Render the data as a Markdown table with the columns Row and Line, skipping blank lines, starting at the beginning of the data and ending after the line containing "close-button is located".
Task inputs START
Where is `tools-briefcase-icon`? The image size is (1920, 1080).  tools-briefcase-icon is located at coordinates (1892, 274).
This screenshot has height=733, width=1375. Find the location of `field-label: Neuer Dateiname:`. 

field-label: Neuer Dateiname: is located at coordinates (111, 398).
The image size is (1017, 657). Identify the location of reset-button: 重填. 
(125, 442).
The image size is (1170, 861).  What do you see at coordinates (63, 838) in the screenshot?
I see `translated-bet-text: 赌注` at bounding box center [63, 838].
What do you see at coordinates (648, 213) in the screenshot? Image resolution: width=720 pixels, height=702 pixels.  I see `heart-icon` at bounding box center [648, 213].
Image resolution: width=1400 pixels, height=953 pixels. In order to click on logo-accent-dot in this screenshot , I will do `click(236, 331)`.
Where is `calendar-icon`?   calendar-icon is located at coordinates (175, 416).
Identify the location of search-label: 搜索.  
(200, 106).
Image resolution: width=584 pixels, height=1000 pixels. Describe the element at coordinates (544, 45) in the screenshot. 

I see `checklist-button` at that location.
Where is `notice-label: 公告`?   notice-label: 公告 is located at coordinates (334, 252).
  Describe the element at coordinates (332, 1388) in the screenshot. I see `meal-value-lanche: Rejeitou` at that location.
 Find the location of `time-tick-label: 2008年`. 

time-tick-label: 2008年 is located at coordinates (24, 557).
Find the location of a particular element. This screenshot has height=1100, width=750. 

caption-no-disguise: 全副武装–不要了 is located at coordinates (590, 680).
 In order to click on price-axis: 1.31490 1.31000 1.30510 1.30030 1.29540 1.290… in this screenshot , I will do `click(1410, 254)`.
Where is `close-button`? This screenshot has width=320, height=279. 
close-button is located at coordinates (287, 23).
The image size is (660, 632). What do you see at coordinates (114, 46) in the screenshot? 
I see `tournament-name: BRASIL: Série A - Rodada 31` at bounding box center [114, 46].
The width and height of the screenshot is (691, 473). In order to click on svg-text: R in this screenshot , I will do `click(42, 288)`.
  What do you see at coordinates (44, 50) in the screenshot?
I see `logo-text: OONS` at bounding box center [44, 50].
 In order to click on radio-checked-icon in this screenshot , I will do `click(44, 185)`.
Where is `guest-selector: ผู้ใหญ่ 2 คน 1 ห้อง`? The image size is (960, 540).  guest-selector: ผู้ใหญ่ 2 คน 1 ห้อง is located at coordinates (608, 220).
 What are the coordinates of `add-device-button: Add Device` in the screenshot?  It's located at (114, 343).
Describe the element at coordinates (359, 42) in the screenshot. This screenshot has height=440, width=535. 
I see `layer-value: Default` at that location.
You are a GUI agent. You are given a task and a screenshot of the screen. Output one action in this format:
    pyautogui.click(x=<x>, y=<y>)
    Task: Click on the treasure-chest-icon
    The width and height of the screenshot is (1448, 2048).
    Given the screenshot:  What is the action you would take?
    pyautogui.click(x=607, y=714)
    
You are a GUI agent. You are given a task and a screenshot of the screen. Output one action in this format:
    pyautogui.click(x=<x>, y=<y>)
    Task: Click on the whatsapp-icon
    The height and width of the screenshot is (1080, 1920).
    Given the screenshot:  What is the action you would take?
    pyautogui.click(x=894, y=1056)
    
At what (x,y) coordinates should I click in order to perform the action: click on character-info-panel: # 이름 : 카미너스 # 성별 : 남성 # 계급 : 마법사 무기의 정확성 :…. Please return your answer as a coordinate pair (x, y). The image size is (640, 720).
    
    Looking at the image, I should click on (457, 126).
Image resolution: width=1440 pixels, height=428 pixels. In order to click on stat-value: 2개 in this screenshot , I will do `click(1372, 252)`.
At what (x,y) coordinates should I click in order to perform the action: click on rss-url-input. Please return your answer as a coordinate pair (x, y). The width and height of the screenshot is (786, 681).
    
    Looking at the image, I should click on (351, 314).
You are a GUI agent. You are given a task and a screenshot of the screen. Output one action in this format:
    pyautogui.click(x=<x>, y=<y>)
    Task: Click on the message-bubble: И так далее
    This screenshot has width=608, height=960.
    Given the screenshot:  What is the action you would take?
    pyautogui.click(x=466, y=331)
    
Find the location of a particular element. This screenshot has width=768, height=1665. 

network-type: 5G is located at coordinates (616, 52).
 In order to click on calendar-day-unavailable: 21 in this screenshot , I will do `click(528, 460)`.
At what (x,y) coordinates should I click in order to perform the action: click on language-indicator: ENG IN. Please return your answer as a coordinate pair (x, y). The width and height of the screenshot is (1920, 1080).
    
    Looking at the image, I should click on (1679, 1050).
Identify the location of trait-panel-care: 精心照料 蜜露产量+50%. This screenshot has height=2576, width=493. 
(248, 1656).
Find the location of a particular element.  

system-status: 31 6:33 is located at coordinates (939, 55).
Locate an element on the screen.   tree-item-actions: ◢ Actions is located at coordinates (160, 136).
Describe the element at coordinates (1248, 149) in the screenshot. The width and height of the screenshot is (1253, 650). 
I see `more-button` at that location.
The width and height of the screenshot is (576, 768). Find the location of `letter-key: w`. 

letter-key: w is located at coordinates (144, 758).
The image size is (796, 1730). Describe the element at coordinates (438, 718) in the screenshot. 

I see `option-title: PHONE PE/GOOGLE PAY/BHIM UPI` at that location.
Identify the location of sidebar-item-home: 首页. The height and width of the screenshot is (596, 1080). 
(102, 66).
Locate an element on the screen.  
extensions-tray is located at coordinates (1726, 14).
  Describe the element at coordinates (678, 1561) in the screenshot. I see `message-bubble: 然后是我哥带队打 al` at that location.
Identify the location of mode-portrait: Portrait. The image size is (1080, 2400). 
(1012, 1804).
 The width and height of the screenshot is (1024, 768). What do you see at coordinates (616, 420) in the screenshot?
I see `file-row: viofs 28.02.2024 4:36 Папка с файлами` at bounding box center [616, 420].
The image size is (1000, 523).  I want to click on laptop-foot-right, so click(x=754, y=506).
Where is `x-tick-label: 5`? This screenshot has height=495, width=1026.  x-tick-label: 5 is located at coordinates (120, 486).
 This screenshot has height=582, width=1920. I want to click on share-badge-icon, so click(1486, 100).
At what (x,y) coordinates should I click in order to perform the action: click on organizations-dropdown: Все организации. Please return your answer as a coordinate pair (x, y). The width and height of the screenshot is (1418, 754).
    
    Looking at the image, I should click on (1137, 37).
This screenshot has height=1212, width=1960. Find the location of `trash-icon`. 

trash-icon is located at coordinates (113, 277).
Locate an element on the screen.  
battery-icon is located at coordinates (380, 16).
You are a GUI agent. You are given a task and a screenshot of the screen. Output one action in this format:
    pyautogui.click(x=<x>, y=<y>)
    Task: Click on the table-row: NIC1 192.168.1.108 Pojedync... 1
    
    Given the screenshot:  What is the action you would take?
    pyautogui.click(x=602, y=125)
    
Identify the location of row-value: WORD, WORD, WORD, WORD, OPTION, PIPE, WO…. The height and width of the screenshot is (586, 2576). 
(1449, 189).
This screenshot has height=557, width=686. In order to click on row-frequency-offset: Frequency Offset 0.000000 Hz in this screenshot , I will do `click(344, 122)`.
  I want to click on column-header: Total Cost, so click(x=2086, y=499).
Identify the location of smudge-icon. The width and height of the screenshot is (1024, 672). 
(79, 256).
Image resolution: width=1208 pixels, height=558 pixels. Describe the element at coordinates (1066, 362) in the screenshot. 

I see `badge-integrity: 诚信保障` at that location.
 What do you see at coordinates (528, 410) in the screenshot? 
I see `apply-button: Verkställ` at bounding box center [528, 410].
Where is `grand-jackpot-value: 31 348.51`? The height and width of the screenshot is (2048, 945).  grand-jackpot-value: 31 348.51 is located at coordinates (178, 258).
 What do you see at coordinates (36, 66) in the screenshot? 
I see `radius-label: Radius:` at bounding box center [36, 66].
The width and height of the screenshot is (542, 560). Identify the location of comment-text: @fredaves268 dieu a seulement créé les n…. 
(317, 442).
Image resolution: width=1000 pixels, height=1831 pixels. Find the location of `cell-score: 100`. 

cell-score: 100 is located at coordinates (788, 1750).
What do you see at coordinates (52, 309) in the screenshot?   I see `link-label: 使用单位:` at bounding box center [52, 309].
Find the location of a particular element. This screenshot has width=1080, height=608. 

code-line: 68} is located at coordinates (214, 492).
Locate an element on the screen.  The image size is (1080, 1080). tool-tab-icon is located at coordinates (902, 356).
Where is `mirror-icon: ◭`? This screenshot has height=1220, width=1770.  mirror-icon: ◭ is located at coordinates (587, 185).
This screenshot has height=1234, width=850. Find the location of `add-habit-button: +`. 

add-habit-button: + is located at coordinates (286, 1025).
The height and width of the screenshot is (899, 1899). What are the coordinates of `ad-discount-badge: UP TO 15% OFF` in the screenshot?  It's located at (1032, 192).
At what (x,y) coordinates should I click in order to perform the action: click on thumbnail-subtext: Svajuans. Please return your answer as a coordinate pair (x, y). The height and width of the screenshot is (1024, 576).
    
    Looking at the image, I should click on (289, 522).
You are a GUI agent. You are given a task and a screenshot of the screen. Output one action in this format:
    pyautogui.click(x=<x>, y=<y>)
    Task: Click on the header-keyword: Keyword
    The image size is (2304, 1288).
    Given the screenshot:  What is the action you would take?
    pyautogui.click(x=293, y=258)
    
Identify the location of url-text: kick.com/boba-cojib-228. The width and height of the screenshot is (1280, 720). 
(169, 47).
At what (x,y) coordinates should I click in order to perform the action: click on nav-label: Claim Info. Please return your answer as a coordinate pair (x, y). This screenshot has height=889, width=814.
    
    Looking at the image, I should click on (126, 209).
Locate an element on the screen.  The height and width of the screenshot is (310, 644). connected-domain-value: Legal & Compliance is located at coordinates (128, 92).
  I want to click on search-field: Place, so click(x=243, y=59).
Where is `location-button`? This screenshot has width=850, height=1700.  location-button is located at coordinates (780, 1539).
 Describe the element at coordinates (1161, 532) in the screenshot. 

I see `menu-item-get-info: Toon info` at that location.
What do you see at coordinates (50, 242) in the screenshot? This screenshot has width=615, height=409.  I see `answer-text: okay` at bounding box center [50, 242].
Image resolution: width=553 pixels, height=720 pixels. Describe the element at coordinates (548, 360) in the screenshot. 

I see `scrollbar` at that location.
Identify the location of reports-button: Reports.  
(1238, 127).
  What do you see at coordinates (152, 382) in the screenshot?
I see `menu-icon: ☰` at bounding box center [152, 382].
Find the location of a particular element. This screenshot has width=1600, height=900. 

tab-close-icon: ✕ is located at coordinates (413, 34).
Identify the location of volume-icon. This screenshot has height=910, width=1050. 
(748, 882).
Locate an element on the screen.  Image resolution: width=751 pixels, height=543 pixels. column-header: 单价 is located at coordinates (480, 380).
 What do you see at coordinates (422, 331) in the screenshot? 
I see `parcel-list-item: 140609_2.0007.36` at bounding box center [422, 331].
Task inputs END
→ Answer to this task
| Row | Line |
|---|---|
| 1 | Where is `tools-briefcase-icon`? The image size is (1920, 1080).  tools-briefcase-icon is located at coordinates (1892, 274). |
| 2 | This screenshot has height=733, width=1375. Find the location of `field-label: Neuer Dateiname:`.  |
| 3 | field-label: Neuer Dateiname: is located at coordinates (111, 398). |
| 4 | The image size is (1017, 657). Identify the location of reset-button: 重填.  |
| 5 | (125, 442). |
| 6 | The image size is (1170, 861).  What do you see at coordinates (63, 838) in the screenshot? |
| 7 | I see `translated-bet-text: 赌注` at bounding box center [63, 838]. |
| 8 | What do you see at coordinates (648, 213) in the screenshot? Image resolution: width=720 pixels, height=702 pixels.  I see `heart-icon` at bounding box center [648, 213]. |
| 9 | Image resolution: width=1400 pixels, height=953 pixels. In order to click on logo-accent-dot in this screenshot , I will do `click(236, 331)`. |
| 10 | Where is `calendar-icon`?   calendar-icon is located at coordinates (175, 416). |
| 11 | Identify the location of search-label: 搜索.   |
| 12 | (200, 106). |
| 13 | Image resolution: width=584 pixels, height=1000 pixels. Describe the element at coordinates (544, 45) in the screenshot.  |
| 14 | I see `checklist-button` at that location. |
| 15 | Where is `notice-label: 公告`?   notice-label: 公告 is located at coordinates (334, 252). |
| 16 |   Describe the element at coordinates (332, 1388) in the screenshot. I see `meal-value-lanche: Rejeitou` at that location. |
| 17 |  Find the location of `time-tick-label: 2008年`.  |
| 18 | time-tick-label: 2008年 is located at coordinates (24, 557). |
| 19 | Find the location of a particular element. This screenshot has height=1100, width=750.  |
| 20 | caption-no-disguise: 全副武装–不要了 is located at coordinates (590, 680). |
| 21 |  In order to click on price-axis: 1.31490 1.31000 1.30510 1.30030 1.29540 1.290… in this screenshot , I will do `click(1410, 254)`. |
| 22 | Where is `close-button`? This screenshot has width=320, height=279.  |
| 23 | close-button is located at coordinates (287, 23). |